Provided information
□ □ □ □ □ □ □
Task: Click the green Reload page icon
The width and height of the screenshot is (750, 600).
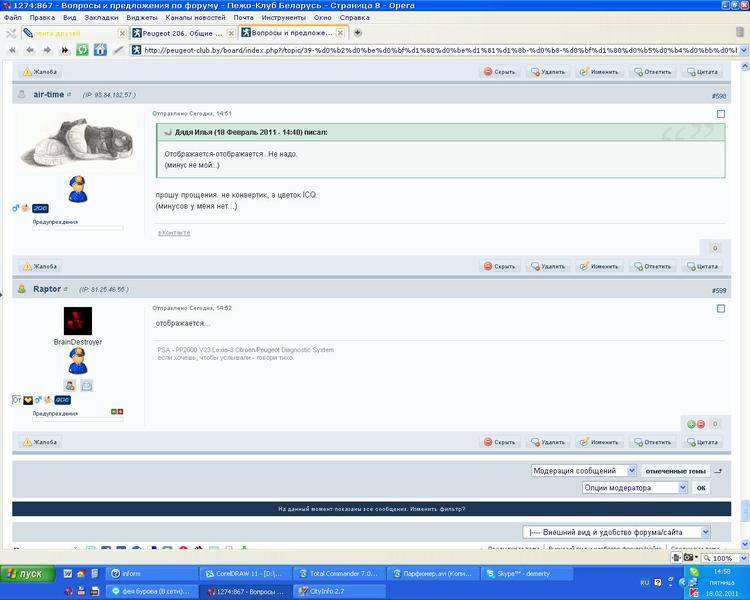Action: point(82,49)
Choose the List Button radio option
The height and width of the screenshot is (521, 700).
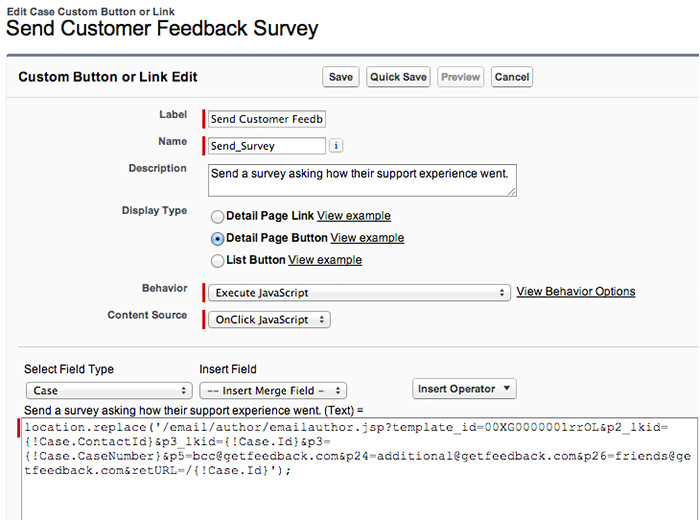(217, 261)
□ □ □ □ □ □ □
Task details
All of the lines above must be repeated without alteration, though the pictures are to be excluded.

Answer section
Task: Click the green Reload page icon
The width and height of the screenshot is (750, 600).
Action: point(82,49)
Choose the List Button radio option
The height and width of the screenshot is (521, 700).
(217, 261)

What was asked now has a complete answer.